The glass is half full. The startup nation wakes up partially relieved. Contrary to expectations, the Barnier government’s 2025 finance bill saves the research tax credit (CIR).
A lever for the attractiveness of French research and development, this tax loophole allows companies to deduct from their corporate tax 30% of the costs they show on their balance sheet as the result of research and development.
If the tech world breathes a sigh of relief, preserving the research tax credit doesn’t just make people happy. c platform at Mond a collective of more than two thousand academics and researchers believes that the CIR is damaging the French research and training ecosystem. How? By defunding public research and universities.
Startups penalized
However, start-ups are not completely spared from the budget stringency. The Tax Credit for Innovation (CII) is being abolished pure and simple. This system allows innovative companies with fewer than 250 employees to deduct from corporate tax 30% of costs related to “the design of prototypes or pilot installations of new products”. 45% of French startups have taken advantage of it, according to France Digitale.

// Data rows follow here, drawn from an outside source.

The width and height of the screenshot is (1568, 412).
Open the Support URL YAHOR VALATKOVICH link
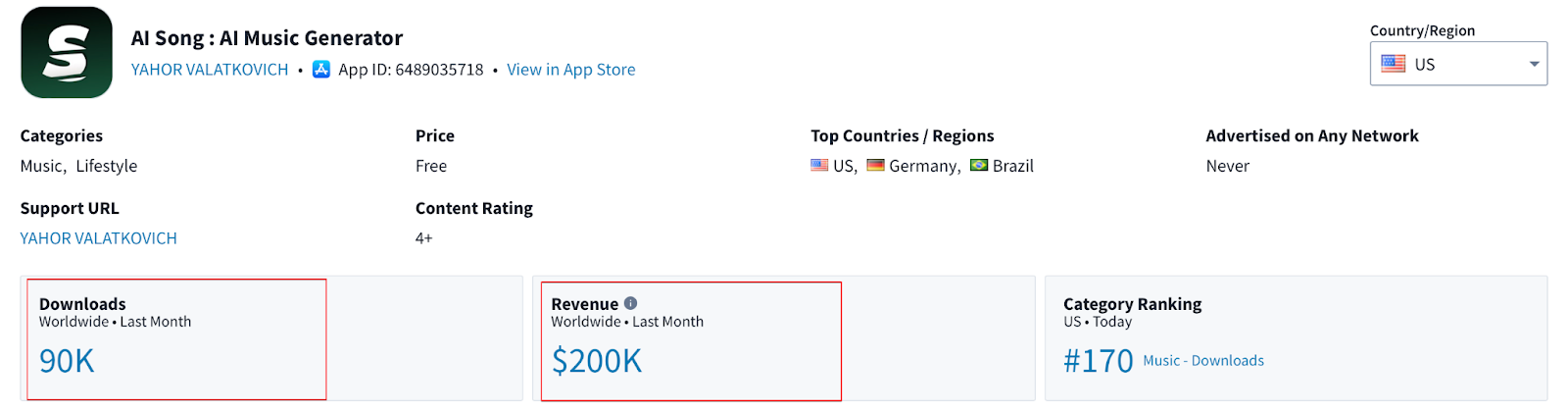click(x=99, y=238)
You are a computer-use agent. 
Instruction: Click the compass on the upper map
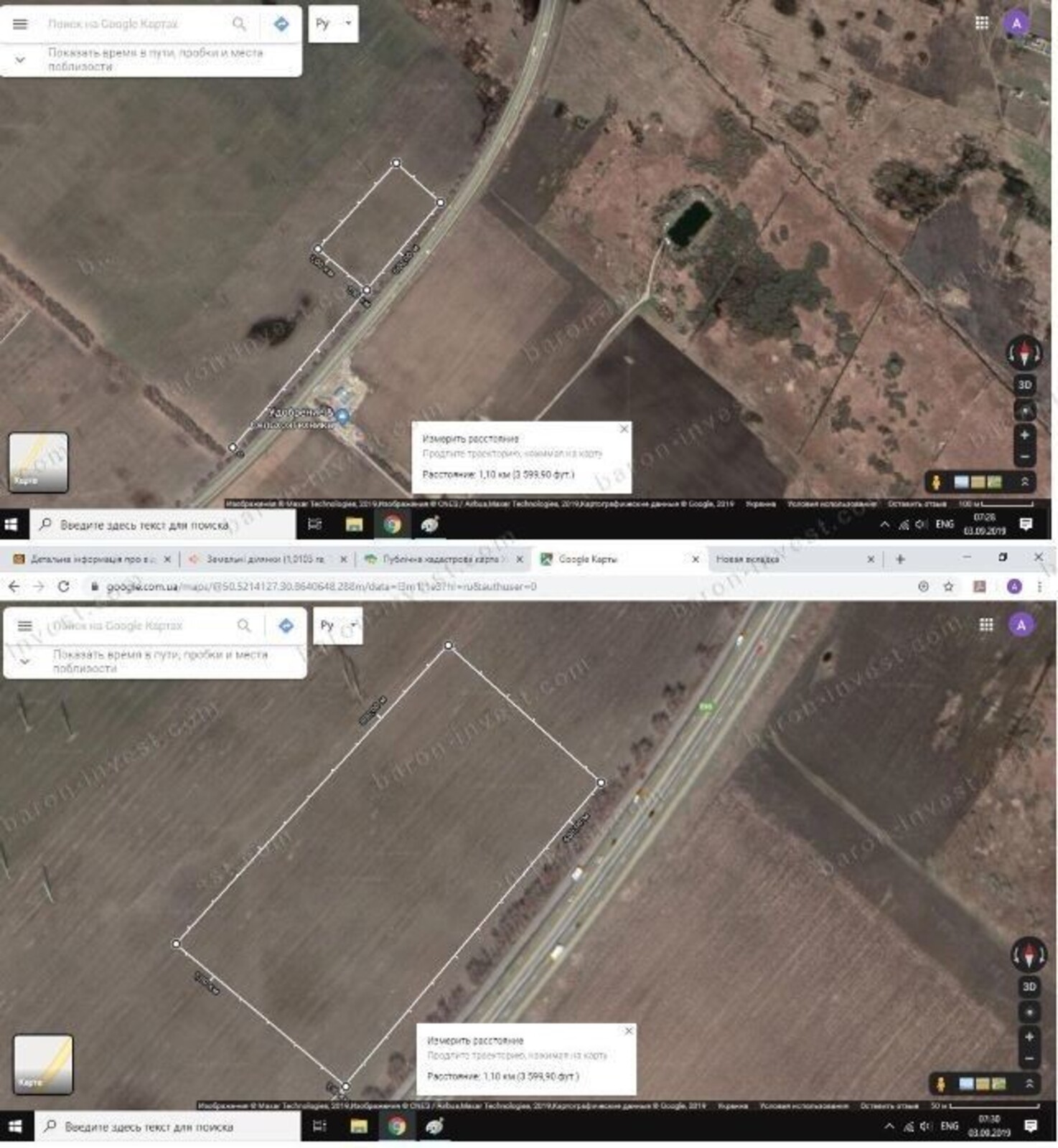1024,353
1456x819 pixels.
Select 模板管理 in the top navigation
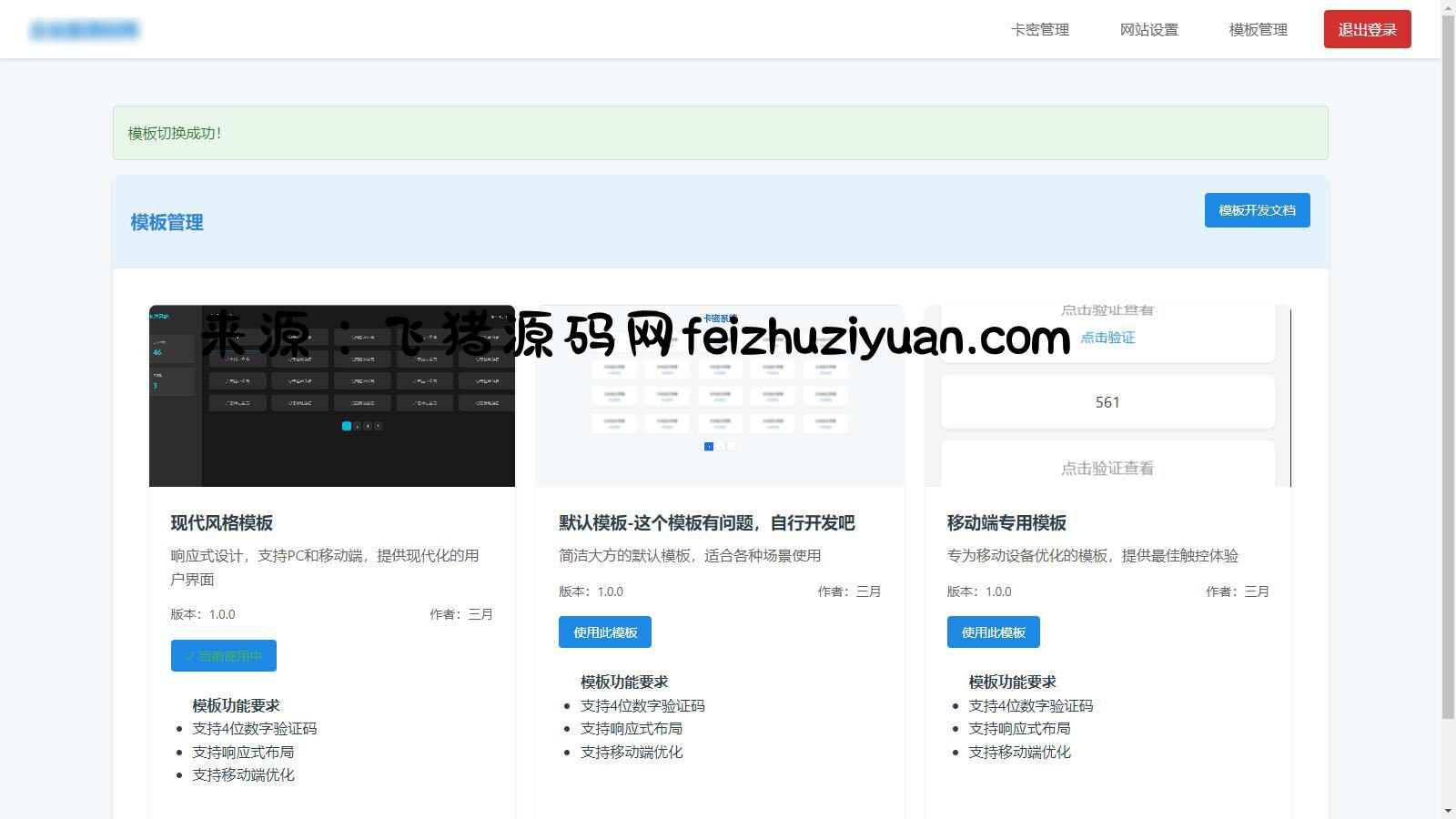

The effort required of startups doesn’t stop there. Article 7 of the Social Security Funding Bill (PLFSS) provides for the end of the exemption from social contributions for young innovative companies. This advantage is now reserved for SMEs under eight years of age. And led in part by researchers, notes the website Context.
On X, the vice-president of the Ensemble pour la République, Paul Midi, fears that “ detrimental effects on employment and our young shoots “. He will submit ” tomorrow the necessary amendments to reverse this deletion and continue to support our entrepreneurs.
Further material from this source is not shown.